Get marker delimitation

jokteur opened this issue 5 months ago · comments

Hello,

I am writing a WYSIWYG Markdown editor focused on math and science, and I want to use Markdown as the base format. The problem I am going to describe is present in many other Markdown parsers, as a result I decided to completely write a new parser from scratch (in C++) and make some modifications to the Markdown standard to fit my own needs (this is the result).

The prototype I wrote was working okay, but now I've decided to rewrite the whole application in Rust, and also decided to not maintain my own parser which is much more prone to bugs and crashes.

The marker delimitation problem

I am rewriting what I wrote here: https://github.com/jokteur/ab-parser#the-delimitation-marker-problem.

For my WYSIWYG application, I need to know where the markers of a specific block / span are, to temporarily display to the user the markers, like on this demo here: https://github.com/wooorm/markdown-rs/assets/25845695/420c1496-7306-4c69-b7ca-74059ec95886

Let's say that we have the following Markdown example:

- >> [abc
  >> def](example.com)

This example would generate an abstract syntax tree (AST) like:

DOC
  UL
    LI
      QUOTE
        QUOTE
          P
            URL
              TEXT

How do we attribute each non-text markers (like -, >, [, ...) to the correct block / span ?

My parser was created to solve this specific problem, while keeping reasonable performance.
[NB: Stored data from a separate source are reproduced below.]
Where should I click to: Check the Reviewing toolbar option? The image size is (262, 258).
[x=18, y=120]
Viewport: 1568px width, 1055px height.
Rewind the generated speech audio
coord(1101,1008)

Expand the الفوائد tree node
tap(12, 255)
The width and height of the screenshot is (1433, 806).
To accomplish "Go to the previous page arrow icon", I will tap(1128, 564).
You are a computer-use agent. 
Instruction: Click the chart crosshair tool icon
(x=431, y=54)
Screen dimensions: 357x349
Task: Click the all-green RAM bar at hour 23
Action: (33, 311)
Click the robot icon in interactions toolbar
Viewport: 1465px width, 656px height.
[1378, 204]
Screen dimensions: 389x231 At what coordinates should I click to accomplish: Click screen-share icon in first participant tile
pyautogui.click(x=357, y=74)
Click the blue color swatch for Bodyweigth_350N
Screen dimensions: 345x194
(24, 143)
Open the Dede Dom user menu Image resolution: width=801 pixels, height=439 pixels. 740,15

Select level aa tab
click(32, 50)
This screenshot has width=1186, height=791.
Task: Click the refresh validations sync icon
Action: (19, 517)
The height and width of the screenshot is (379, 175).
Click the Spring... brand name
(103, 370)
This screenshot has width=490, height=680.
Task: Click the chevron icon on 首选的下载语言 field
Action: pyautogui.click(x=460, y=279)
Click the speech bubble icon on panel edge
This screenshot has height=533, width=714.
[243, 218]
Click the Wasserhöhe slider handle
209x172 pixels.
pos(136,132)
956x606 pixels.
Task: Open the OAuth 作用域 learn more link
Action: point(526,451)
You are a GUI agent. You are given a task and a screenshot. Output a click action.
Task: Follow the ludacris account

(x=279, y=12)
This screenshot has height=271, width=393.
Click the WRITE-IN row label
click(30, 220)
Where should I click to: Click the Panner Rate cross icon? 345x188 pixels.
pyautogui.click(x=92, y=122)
To do this, each object (BLOCK or SPAN) is represented by an vector of boundaries. A boundary is defined as follows:

struct Boundary {
    line_number: usize,
    pre: usize,
    beg: usize,
    end: usize,
    post: usize,
}

This struct designates offsets in the raw text which form its structure. line_number is the line number in the raw text on which the boundary is currently operating. Offsets between pre and beg are the pre-delimiters, and offsets between end and post are the post-delimiters. Everything between beg and end is the content of the block / span.

Here is a simple example. Suppose we have the following text: _italic_, which starts at line 0 and offset 0 then the boundary struct would look like {0, 0, 1, 7, 8}.

Going back to the first example, we now use the following notation to illustrate ownership of markers: if there is x, it indicates a delimiter, if there is _ it indicates content, and . indicates not in boundary. Here are the ownership for each block and span:

- >> [abc
  >> def](example.com)

UL:
_________
______________________

LI:
xx_______
xx____________________

QUOTE (1st):
..x______
..x___________________

QUOTE (2nd):
...xx____
...xx_________________

P:
.....____
....._________________

URL:
.....x___
.....___xxxxxxxxxxxxxx

TEXT:
......___
.....___..............

Is there any simple way to rewrite this kind of information ?

Currently, markdown-rs provides positional information like this:

Text { value: "abc\ndef", position: Some(1:7-2:10 (6-19)) }

I may have a workaround to rewrite this kind of information (after it has been parsed, go from leaf nodes, compare the text with raw text, and check which chars are part of the node or node, and attribute them to the parent). This workaround may be slow, but it is okay for my usage because I only need marker delimitation information where the cursor is (not on the whole document).

I don't really know how well markdown-rs works, how difficult would it be that have this information built-in the parser ?

Christian Murphy · Answer 1 · Mon Jan 01 2024 02:29:41 GMT+0800 (China Standard Time)

Welcome @jokteur! 👋
The overview of the project is a good starting point. https://github.com/wooorm/markdown-rs#overview
The process to parse markdown looks like this:

                    markdown-rs
+-------------------------------------------------+
|            +-------+         +---------+--html- |
| -markdown->+ parse +-events->+ compile +        |
|            +-------+         +---------+-mdast- |
+-------------------------------------------------+

If you want to work with raw events/tokens, rather than the AST, use the parse file/function.

jokteur · Answer 2 · Mon Jan 01 2024 23:09:59 GMT+0800 (China Standard Time)

And would they be any way to use the parser file/function without forking the project ? Because currently this API is private, which doesn't allow me to implement my own compiler on top of markdown-rs.

Christian Murphy · Answer 3 · Wed Jan 03 2024 00:14:19 GMT+0800 (China Standard Time)

There is also a JavaScript version of this project, on the JS side there is a lower level package micromark that exposes this. https://github.com/micromark/micromark
@wooorm may be able to comment on the intent on the rust side.

Titus · Answer 4 · Fri Jan 05 2024 19:52:11 GMT+0800 (China Standard Time)

No, it’s not exposed yet. This project is currently at the state where it has to get some traction IMO before all the internals are exposed, to figure out how to expose things, and whether to expose things.